In essence this allows us to define a calendar window based on RPAS_TODAY. The main use case for this feature is for auto workbook builds, where in the calendar window advances based on RPAS_TODAY.
Out of the four rolling calendar range measures, only the Minimum Future has been set to the Alert Calculation window. This is set during the forecast batch.
The Minimum Past defaults to 0, which means it is not required to pull in any week prior to TODAY.
The Maximum Past and Maximum Future are also not set and will default to the current Calendar pre-range.
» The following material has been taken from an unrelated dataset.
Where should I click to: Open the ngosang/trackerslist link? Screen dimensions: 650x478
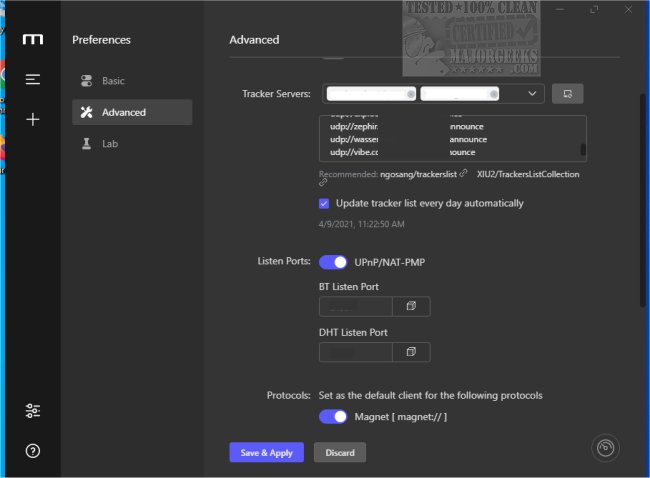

Note: The rolling calendar feature is not extensible and implementors cannot edit the rolling calendar range measures. |
As part of the domain build or patch process, RDF loads the GA translation files (which includes RPAS and taskflow files).
RDF then loads any custom translations that you may have placed on the SFTP server in the INCOMING_FTP_PATH/translation directory.
During the patch, RDF also loads previously uploaded translation files.
For details, refer to the Internationalization chapter in the Oracle Retail Predictive Application Server Cloud Edition Administration Guide.
Note: As part of configuration or extensibility, if the implementer changes the labels of the RDF level or Preprocessing paths in the plug-in, RDF generates the corresponding English (and non-english_us) translations in ther_msglabel measure and loads it.
For locale specific translations, it is the implementer's responsibility to upload the correct translation files. |
Since the RDF level labels are appended to the worksheet labels, the implementer should upload the new labels.
Perform the following steps to access the position names to create the locale specific file:
Make sure the browser locale is English - United States
From the OAT configure batch task, go to the Translation Task and then, Download All Translations.
The r_msglabel.csv.ovr
file contains the English labels as updated by the implementer in the RDF plug-in.
This file can serve as an example to create the locale specific r_msglabel
file.
The locale specific file can contain only the records with the updated labels.
Revert the browser language to the original locale.
Upload the locale specific r_msglabel.csv.ovr
file using the Translation Task from the OAT Configure Batch Task.